The Cyberspace Administration of China announced the ban Sunday, citing serious violations on Didi Global Inc.’s collection and usage of personal information, without elaborating. That unusually swift decision came two days after the regulator said it was starting a cybersecurity review of the company.
That effectively requires the largest app stores in China, operated by the likes of Apple Inc. and smartphone makers Huawei Technologies Co. and Xiaomi Corp., to strike Didi from their offerings. But the current half-billion or so users can continue to order up rides and other services so long as they downloaded the app before Sunday’s order…

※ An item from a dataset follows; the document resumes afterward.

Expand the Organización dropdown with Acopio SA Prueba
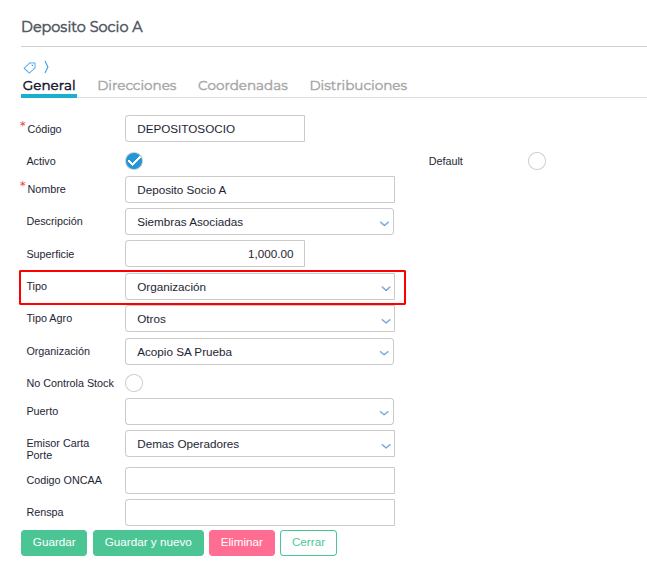 (x=259, y=352)
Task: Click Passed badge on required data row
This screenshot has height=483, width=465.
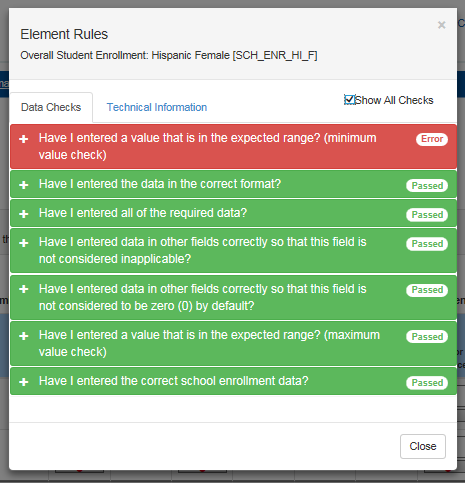Action: coord(427,215)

Beijing has been curbing the growing influence of China’s largest internet corporations, widening an effort to tighten the ownership and handling of troves of information that online powerhouses from Alibaba Group Holding Ltd. to Tencent and Didi scoop up daily from hundreds of millions of users. The regulator on Sunday ordered Didi to rectify its problems following legal requirements and national standards, and take steps to protect the personal information of its users.
MacDailyNews Take: As if anybody in China not named Xi Jinping (and likely not even him) has any private personal information.